Montero’s natural and undemonstrative style at the keyboard, and her sensitivity to the composer’s intentions, resulted in a highly charged performance of music that, in lesser hands, can be somnolent.

Her performance of Schumann’s not-often-heard Fantasy in C Major, Op. 17, was similarly successful. Schumann’s three-movement essay is one of a breed of works current at the time that sought to escape the bonds of strict sonata form in favor of a more freely composed fantasia (Liszt’s Piano Sonata and Schubert’s “Wanderer” Fantasy” come to mind).

Montero approached Schumann’s score with steely precision and, where called for, a melting lyricism. Schumann’s masterstroke in this piece is not so much the heroic march that forms the second movement, but the glowing, slow finale that follows it.

Montero’s marvelous pedal effect as she transitioned into the last part, and her sustained tone and phrasing to the end, made a strong case for Schumann’s work to be heard more often.

Montero is already hailed for her preternatural abilities as an improviser, and she did not disappoint Thursday night. An exceptional improviser can create marvelous music even on the most unlikely of themes, and Montero was in exceptional form with audience-suggested tunes that ranged from seemingly uninspiring to startlingly fertile.

Sometimes a pop tune is an improviser’s best bet, and Montero’s first ad libitumexcursion was based on the song “Let It Snow” (inspired no doubt by the cinematic tableau of gentle snow falling behind Mixon Hall's glass stage wall).

Montero mused a bit on the tune, then launched into a Bachian fantasia, full of brilliant counterpoint and dazzling harmonies that had the audience laughing with delight.

Likewise, a suggestion from the large contingent of Venezuelans in the audience for a popular song from their homeland resulted in a polytonal toccata, reminiscent of Bartok or Prokofiev.
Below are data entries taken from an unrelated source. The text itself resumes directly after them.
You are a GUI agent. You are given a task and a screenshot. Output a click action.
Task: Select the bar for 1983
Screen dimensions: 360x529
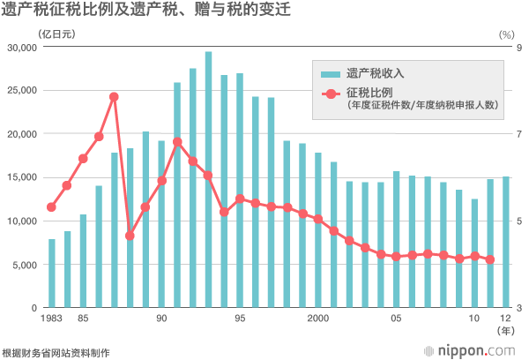point(51,273)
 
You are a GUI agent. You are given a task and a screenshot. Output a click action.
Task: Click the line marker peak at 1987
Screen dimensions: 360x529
point(114,96)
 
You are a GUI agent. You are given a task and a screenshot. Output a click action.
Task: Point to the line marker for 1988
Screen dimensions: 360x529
point(130,236)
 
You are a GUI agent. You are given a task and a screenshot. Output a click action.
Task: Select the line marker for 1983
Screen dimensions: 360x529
point(51,207)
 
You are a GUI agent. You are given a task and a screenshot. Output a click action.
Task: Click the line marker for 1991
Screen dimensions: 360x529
point(177,141)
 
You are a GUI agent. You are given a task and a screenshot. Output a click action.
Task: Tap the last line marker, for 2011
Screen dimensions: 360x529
point(490,259)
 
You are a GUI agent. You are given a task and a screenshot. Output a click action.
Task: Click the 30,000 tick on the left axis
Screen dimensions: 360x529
point(25,47)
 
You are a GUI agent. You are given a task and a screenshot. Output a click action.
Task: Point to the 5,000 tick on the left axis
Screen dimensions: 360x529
point(27,265)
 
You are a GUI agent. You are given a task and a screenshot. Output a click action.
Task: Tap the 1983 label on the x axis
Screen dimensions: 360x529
point(51,319)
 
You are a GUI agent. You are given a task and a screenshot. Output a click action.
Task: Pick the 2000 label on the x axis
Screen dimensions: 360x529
point(318,319)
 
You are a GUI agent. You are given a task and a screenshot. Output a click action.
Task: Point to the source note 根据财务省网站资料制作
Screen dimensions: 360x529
point(56,352)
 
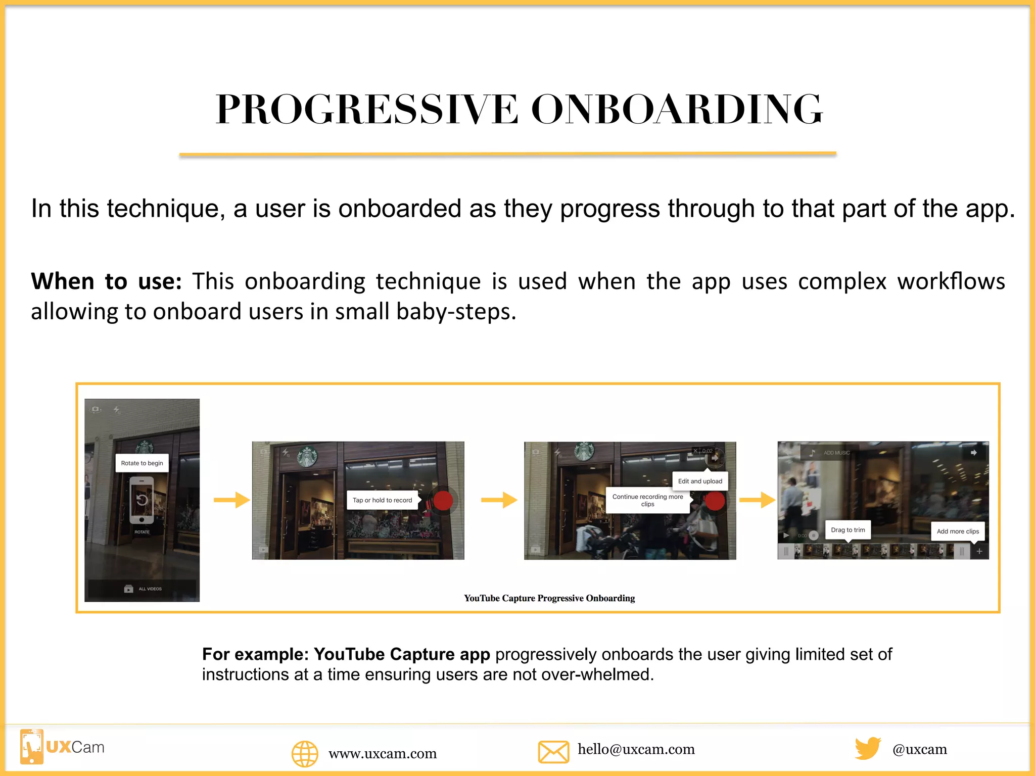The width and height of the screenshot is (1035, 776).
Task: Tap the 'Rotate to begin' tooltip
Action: pyautogui.click(x=142, y=463)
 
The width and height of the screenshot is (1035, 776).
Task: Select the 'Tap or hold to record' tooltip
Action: pyautogui.click(x=382, y=500)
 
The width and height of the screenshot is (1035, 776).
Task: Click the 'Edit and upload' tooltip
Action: pyautogui.click(x=700, y=481)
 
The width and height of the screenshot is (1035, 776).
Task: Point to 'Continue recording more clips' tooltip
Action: pyautogui.click(x=647, y=500)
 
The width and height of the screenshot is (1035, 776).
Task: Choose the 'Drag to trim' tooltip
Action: pyautogui.click(x=848, y=530)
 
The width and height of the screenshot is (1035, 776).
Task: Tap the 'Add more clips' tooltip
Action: pyautogui.click(x=958, y=531)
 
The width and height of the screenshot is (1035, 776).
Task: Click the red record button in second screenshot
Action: pyautogui.click(x=443, y=501)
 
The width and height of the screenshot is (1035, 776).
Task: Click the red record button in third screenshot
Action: pyautogui.click(x=715, y=501)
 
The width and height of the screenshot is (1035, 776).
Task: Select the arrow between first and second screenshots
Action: pyautogui.click(x=231, y=500)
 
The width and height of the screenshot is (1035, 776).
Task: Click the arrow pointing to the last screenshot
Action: pyautogui.click(x=757, y=500)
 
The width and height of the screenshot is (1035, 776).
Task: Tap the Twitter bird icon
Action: pyautogui.click(x=868, y=748)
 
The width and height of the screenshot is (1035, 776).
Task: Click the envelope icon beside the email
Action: pyautogui.click(x=553, y=752)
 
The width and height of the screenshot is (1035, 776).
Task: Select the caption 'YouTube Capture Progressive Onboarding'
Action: pyautogui.click(x=549, y=598)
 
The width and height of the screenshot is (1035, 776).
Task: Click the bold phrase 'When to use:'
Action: pyautogui.click(x=106, y=281)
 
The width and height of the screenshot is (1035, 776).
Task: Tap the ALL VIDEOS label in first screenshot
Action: pyautogui.click(x=150, y=589)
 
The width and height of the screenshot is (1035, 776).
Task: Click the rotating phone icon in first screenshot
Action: pyautogui.click(x=142, y=501)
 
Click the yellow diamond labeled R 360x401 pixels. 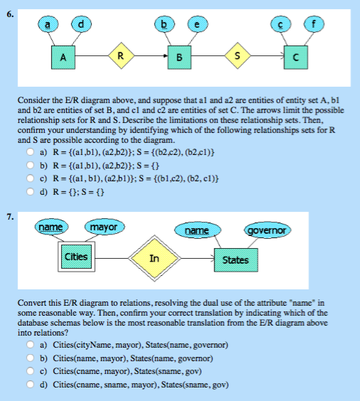122,55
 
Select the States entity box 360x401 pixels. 235,260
Though one might think that Schumann’s “Träumerei” would not yield much as a theme for improvising, Montero proved her creative mettle by transforming it into a Rachmaninoffian etude-tableau that was rich and internally complex. The opening melody of Wagner’s opera “Parsifal,” however, proved to be somewhat unmalleable, though Montero deserves great credit for what gold she was able to spin from it.

The most interesting moment came when someone suggested a mood rather than a musical phrase. Montero composed on the spot a Debussian excursion describing a young girl from a warmer climate encountering a snowy landscape for the first time.



She concluded her recital with a vigorous Beethovenian workout on, of all things, Debussy's “Clair de lune,” which led to an extended coda treating the theme as a lively and harmonically complex ragtime dance. One hopes that some of these will stick in Montero's memory, to be enshrined as fully formed compositions.